#### PROBLEM TO WORK ON:
Within the entries below, please retype exactly the lines starting with the line that has "Click the box icon beside Items" and going on through the line that has "Task: Click the", but not the pictures.

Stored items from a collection
+++++

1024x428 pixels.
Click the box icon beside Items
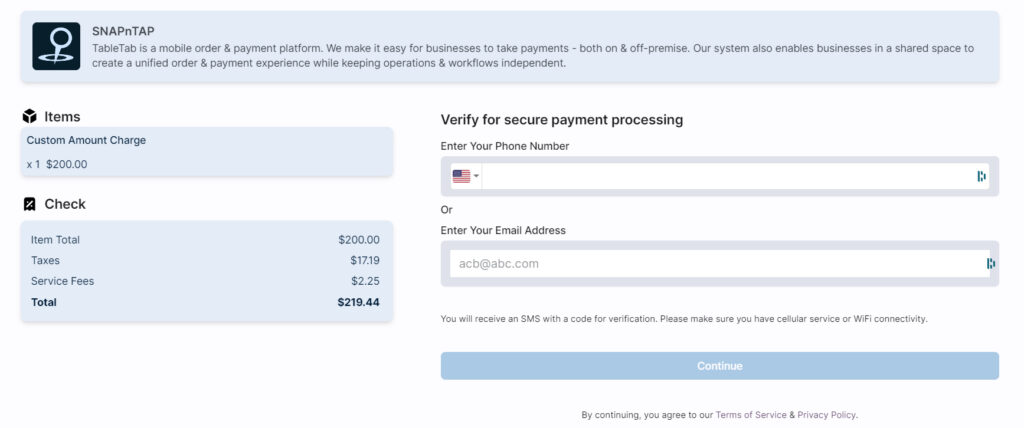(x=30, y=116)
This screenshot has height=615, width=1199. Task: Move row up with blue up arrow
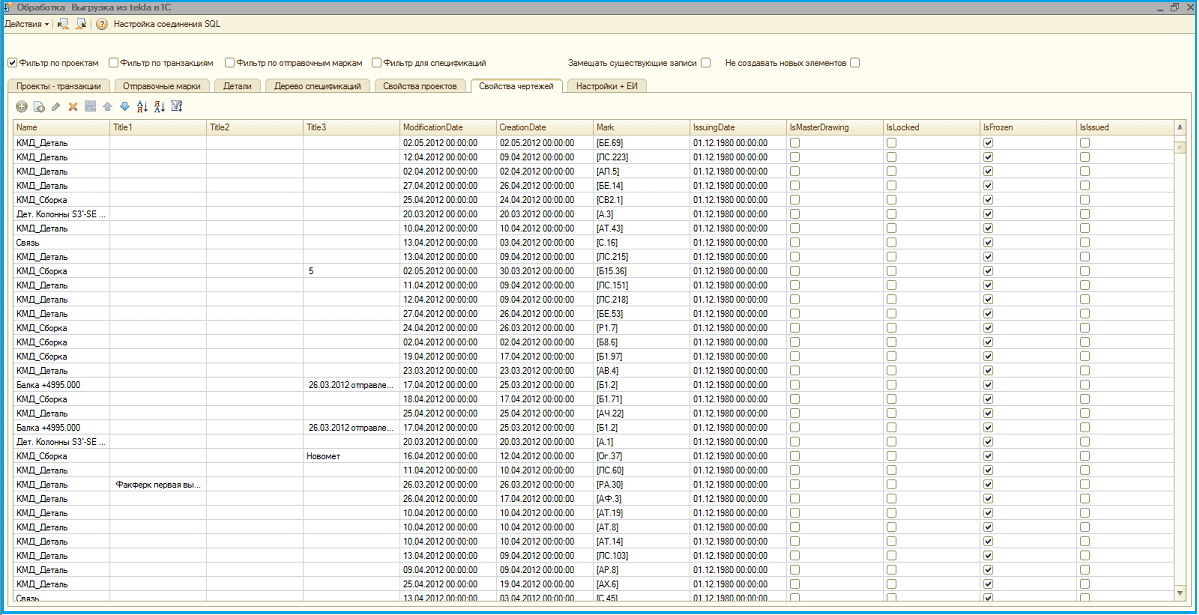pos(107,106)
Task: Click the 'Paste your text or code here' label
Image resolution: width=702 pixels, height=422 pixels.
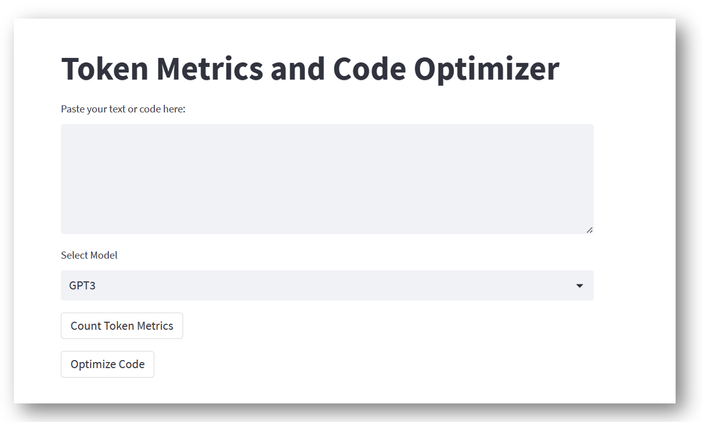Action: click(x=123, y=109)
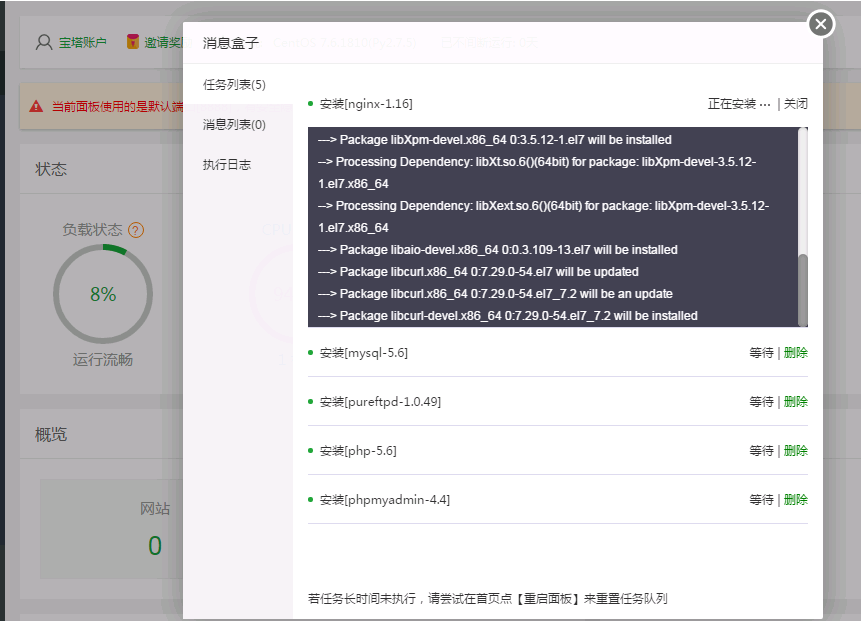Click the 安装[php-5.6] task title
The width and height of the screenshot is (861, 621).
(x=358, y=451)
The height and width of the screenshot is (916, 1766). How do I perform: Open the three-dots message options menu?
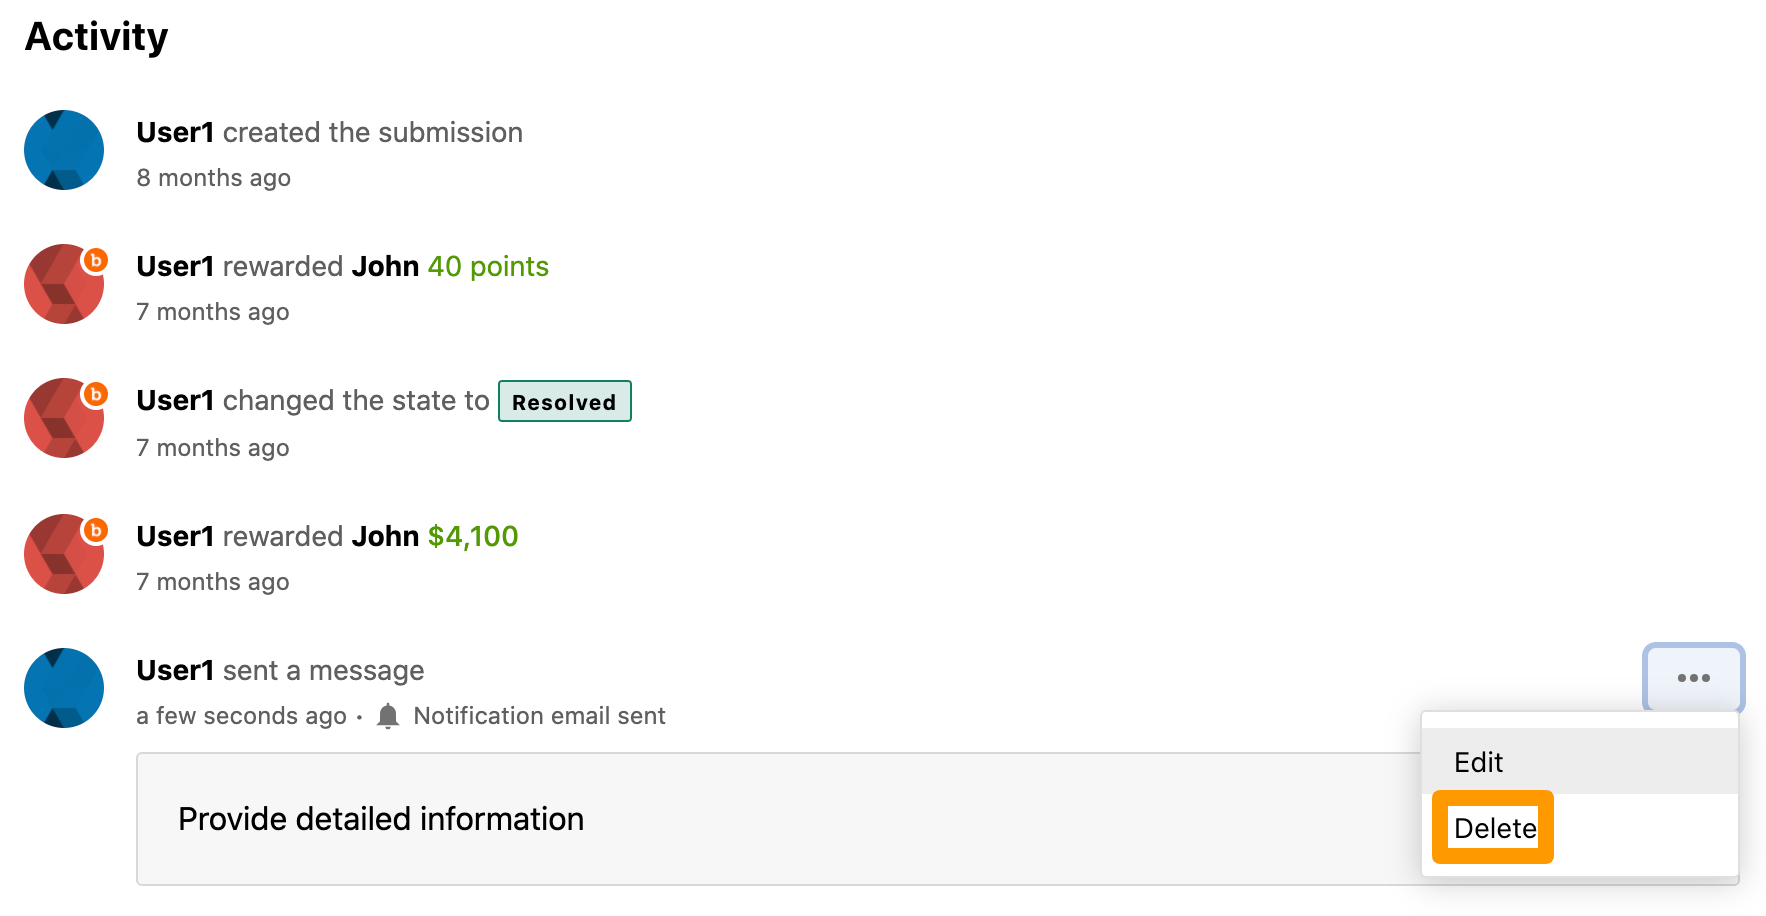[1693, 678]
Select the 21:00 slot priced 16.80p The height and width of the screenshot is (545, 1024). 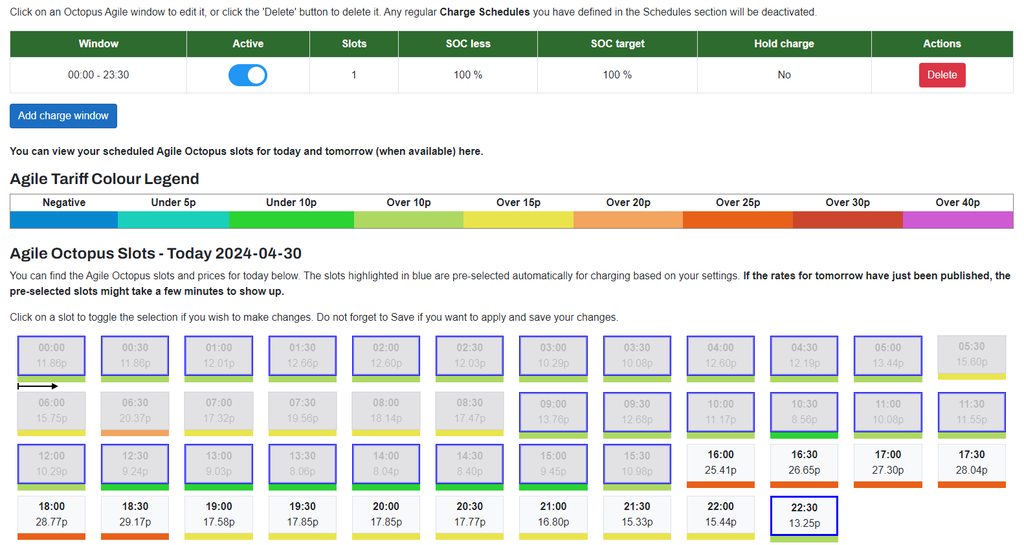click(x=553, y=516)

+++++

#### OUTPUT OF THE TASK:
Click the box icon beside Items
(x=30, y=116)
This screenshot has height=615, width=1199. Task: Move row up with blue up arrow
pos(107,106)
Task: Click the 'Paste your text or code here' label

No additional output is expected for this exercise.